_GIVEN DATA_:

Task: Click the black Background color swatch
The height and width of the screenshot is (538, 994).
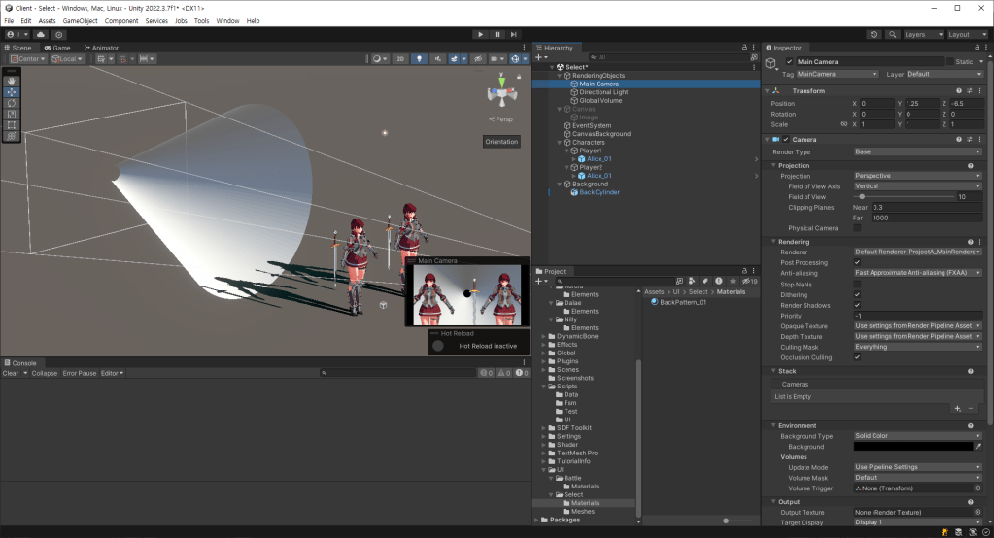Action: 912,447
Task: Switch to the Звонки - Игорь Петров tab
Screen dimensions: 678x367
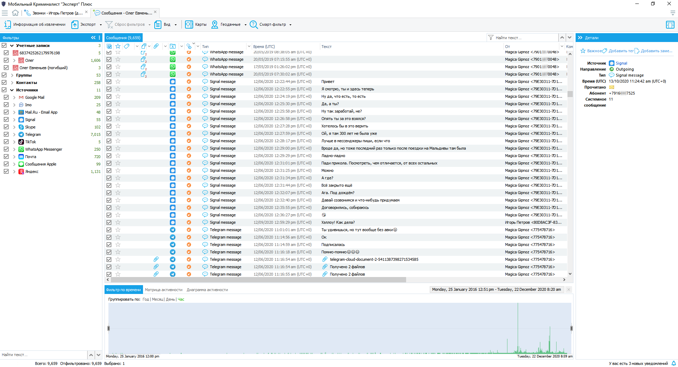Action: 57,13
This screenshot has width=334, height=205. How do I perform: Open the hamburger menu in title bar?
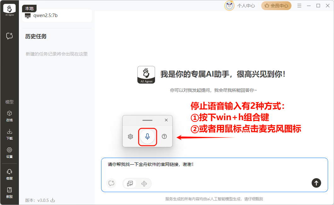(x=299, y=6)
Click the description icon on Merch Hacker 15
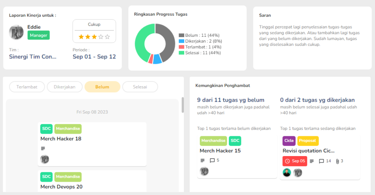This screenshot has width=375, height=195. [x=203, y=160]
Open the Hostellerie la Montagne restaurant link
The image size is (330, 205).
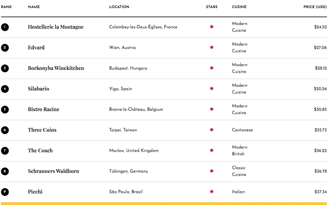click(x=56, y=27)
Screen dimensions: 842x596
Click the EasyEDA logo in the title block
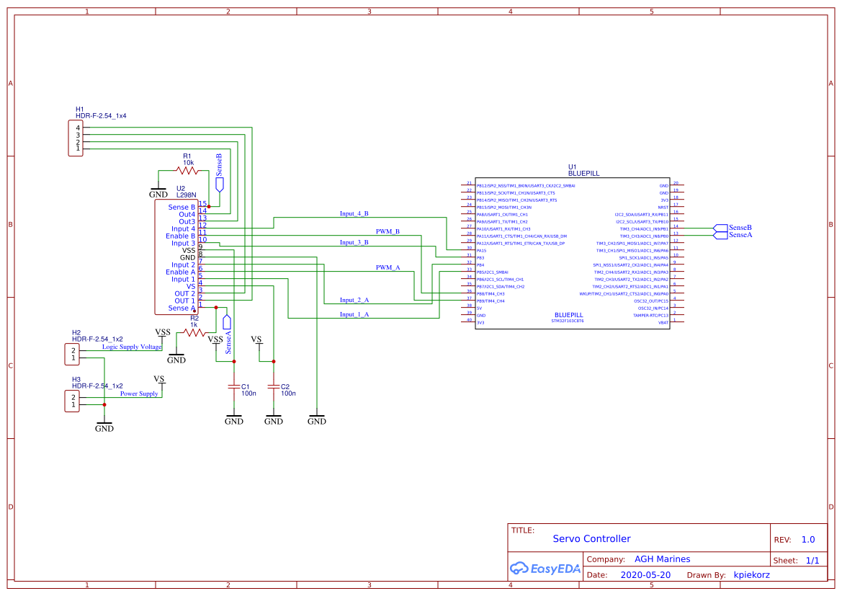coord(545,569)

_WHAT YOU NEED TO DO_:
In which lines of the records does the word "Task" appear? Copy each of them.

_RESPONSE BOX_:
Task: Click the black Background color swatch
Task: Switch to the Звонки - Игорь Петров tab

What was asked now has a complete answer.